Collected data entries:
== Segment start ==
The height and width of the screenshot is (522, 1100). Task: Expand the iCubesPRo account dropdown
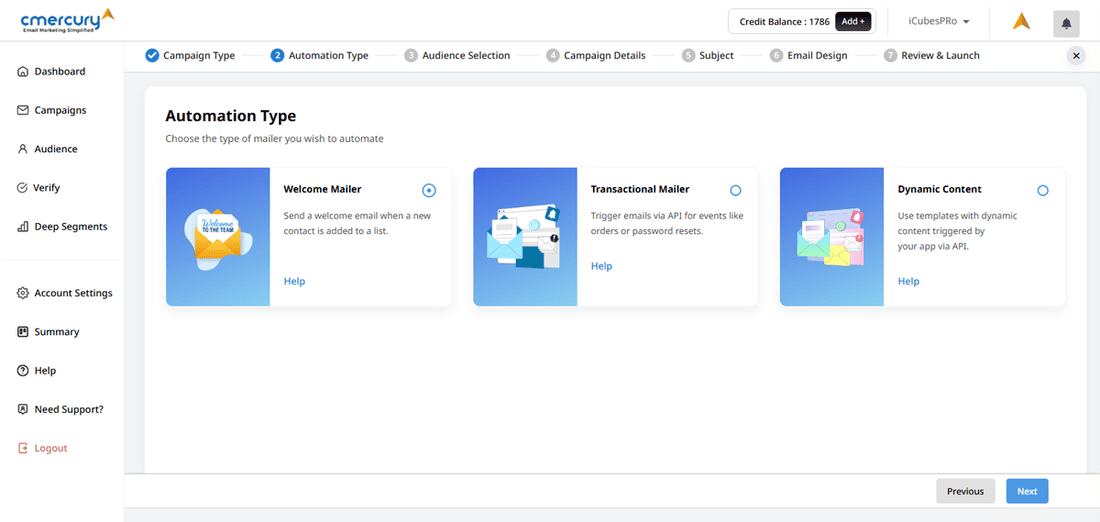tap(938, 22)
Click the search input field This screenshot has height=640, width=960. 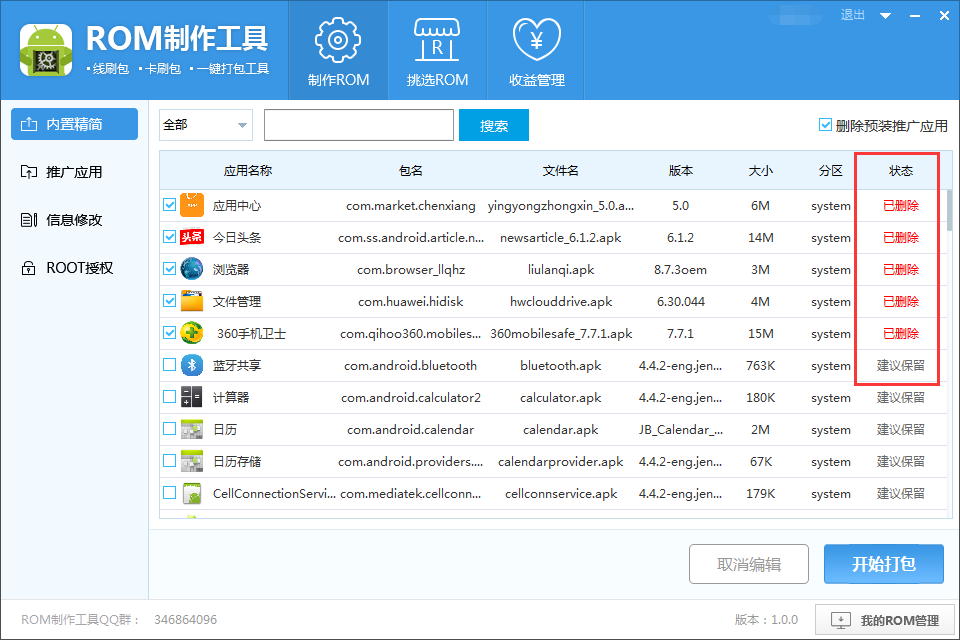pos(358,125)
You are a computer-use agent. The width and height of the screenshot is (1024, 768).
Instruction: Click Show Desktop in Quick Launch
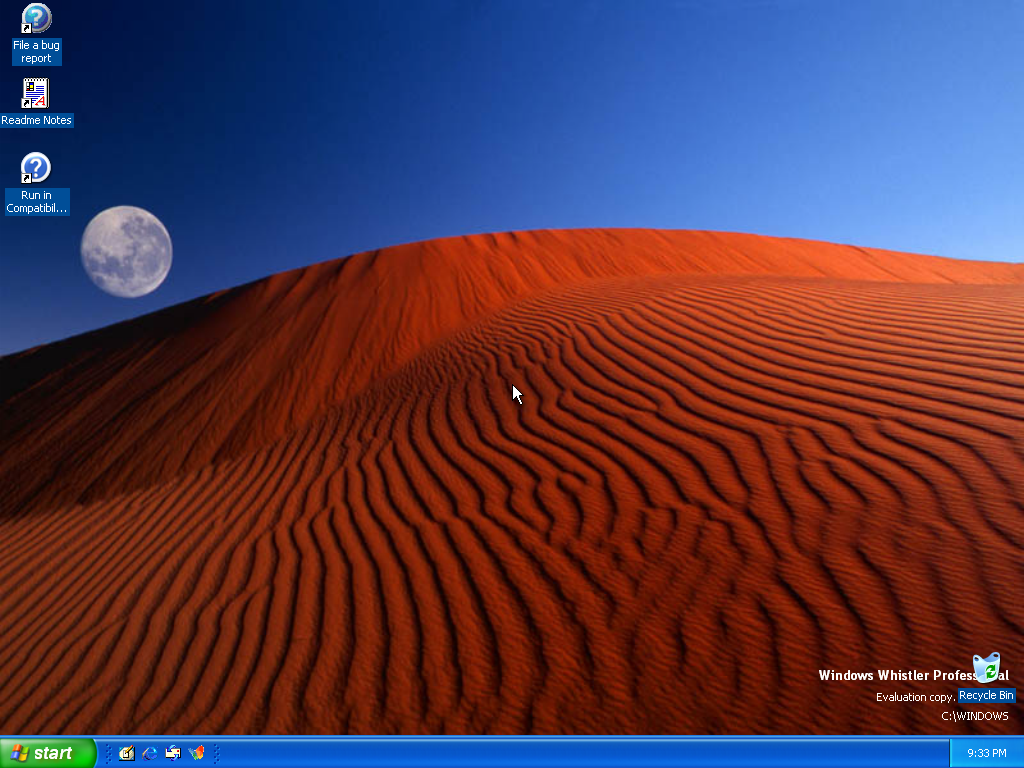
== Segment end ==
REQUIRED ACTION
Begin at the line containing "You are a computer-use" and stop at the final line of the data. Retype those lines exactly, without the pictures.

WRITTEN SOLUTION
You are a computer-use agent. The width and height of the screenshot is (1024, 768).
Instruction: Click Show Desktop in Quick Launch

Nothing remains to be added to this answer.